4
$\begingroup$

Having a defined markov chain with a known transition matrix, rather than to calculate the steady state probabilities, I would like to simulate and estimate them.

Firstly, from my understanding there is a transient/warm-up time we have to cater for, therefore run our markov chain for sufficiently long time in order to BE in a steady state. Any ideas how to estimate that?
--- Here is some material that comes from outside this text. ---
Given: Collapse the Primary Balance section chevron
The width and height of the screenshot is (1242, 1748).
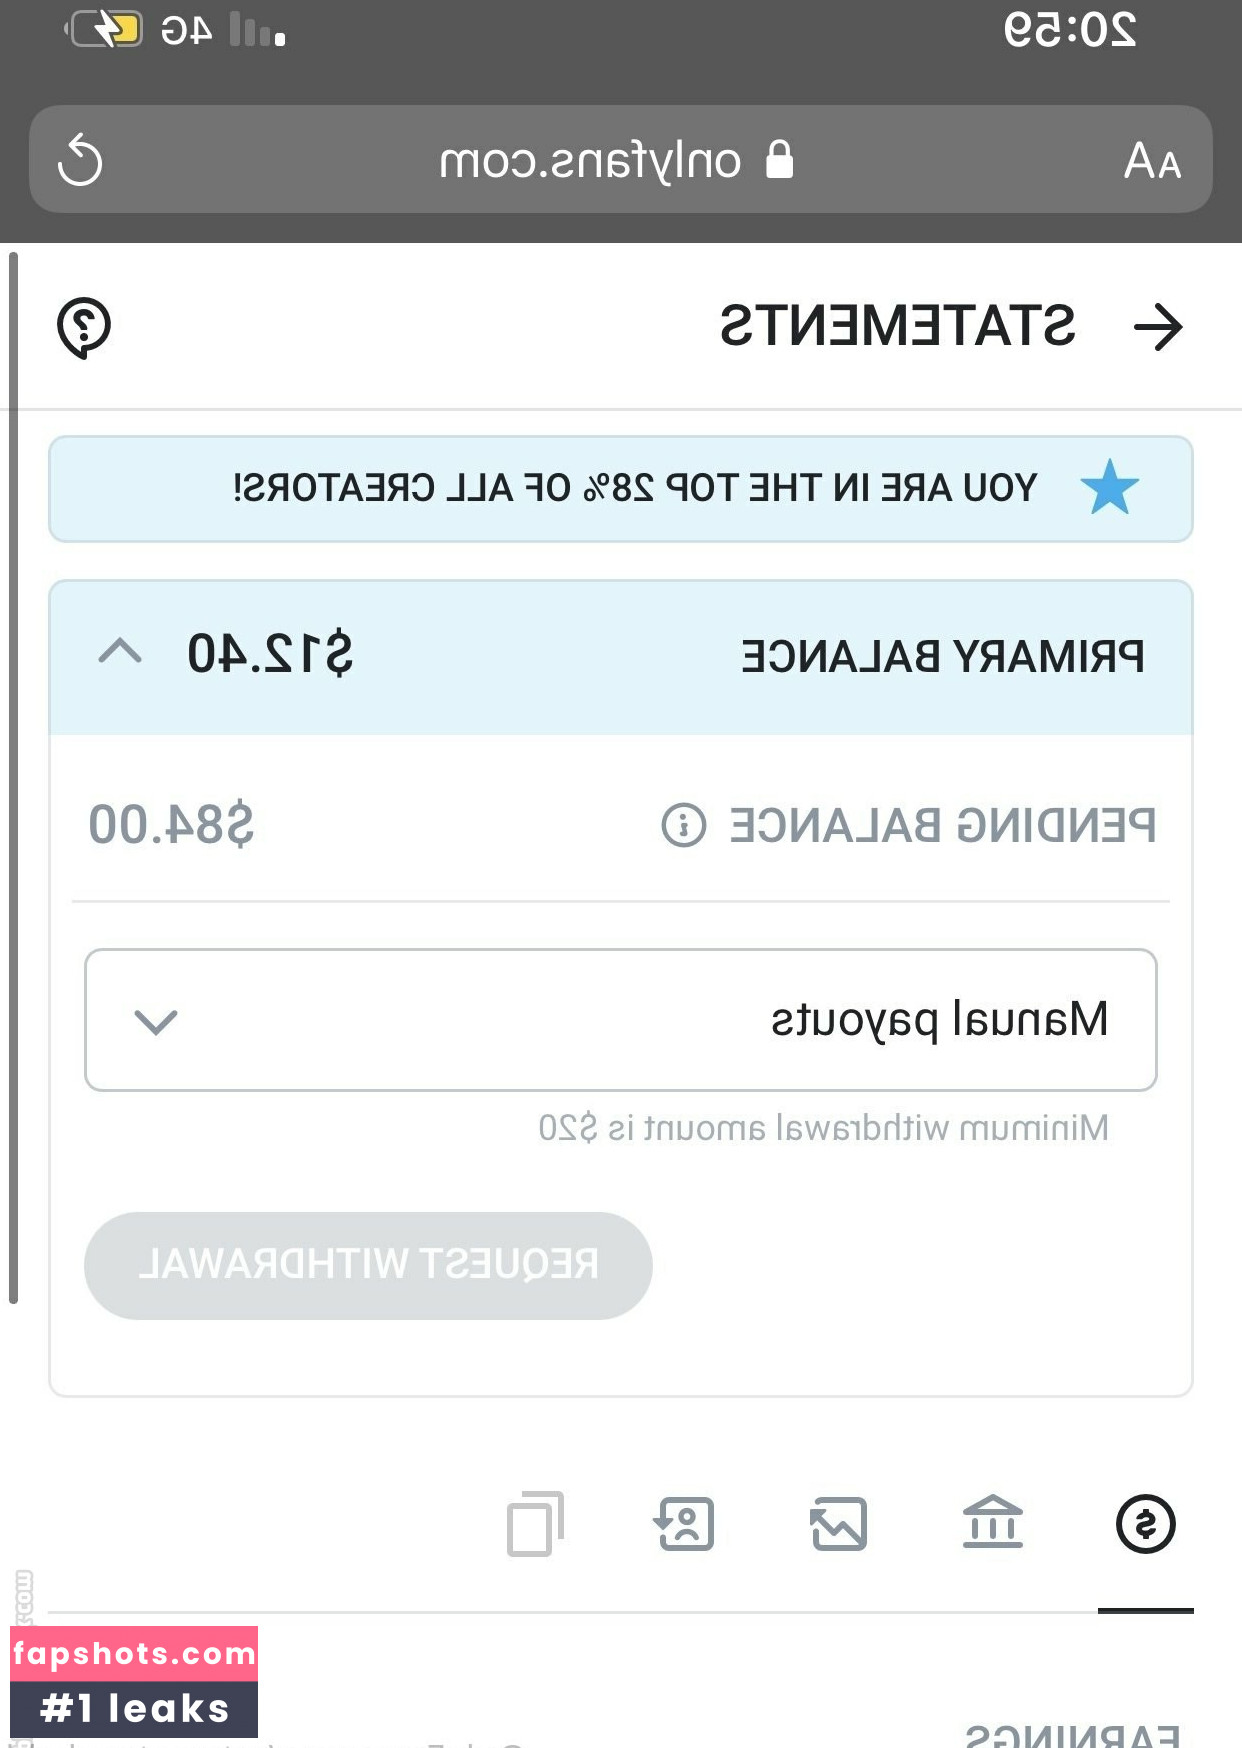Looking at the screenshot, I should click(x=121, y=653).
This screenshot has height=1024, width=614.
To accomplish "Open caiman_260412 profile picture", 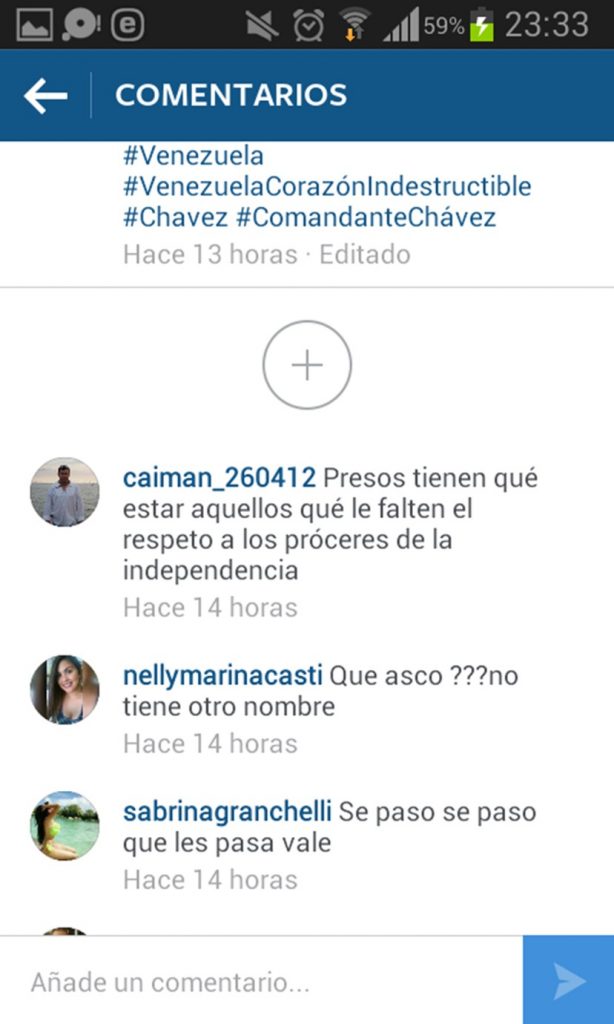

Secondly, even if we discard the initial k observations, how do we actually measure the probabilities? I have the following two approaches I would use:

  1. after the initial transient period observe which state we are and register that. Rerun the same simulation and register then which state we are. aftern N runs, take average of each occurences of each state to get approximations. Problems: Bloody too inefficient

  2. After the initial transient time, generate N state transitions and count occurences (WITHOUT RESTARTING). Take average. Problems: Each of N samples are not independent

I was wondering whether you guys could point me into the right direction and spot any flaws in my logic. Thank you in advance for your help.

3 Answers 3

1

If you know that your chain is ergodic then the second approach is the natural and efficient way.

0

I guess both techniques are OK, it's just the questions of how "accurate" you want your results to be - tradeoff between speed and accuracy.

0

Your first question is essentially "How long does it take for a Markov chain to get close to its stationary distribution?" Obviously the answer depends on the structure of the chain in question, and it isn't always easy to estimate just by looking at the chain. There is a lot of research on this question under the name of "mixing times".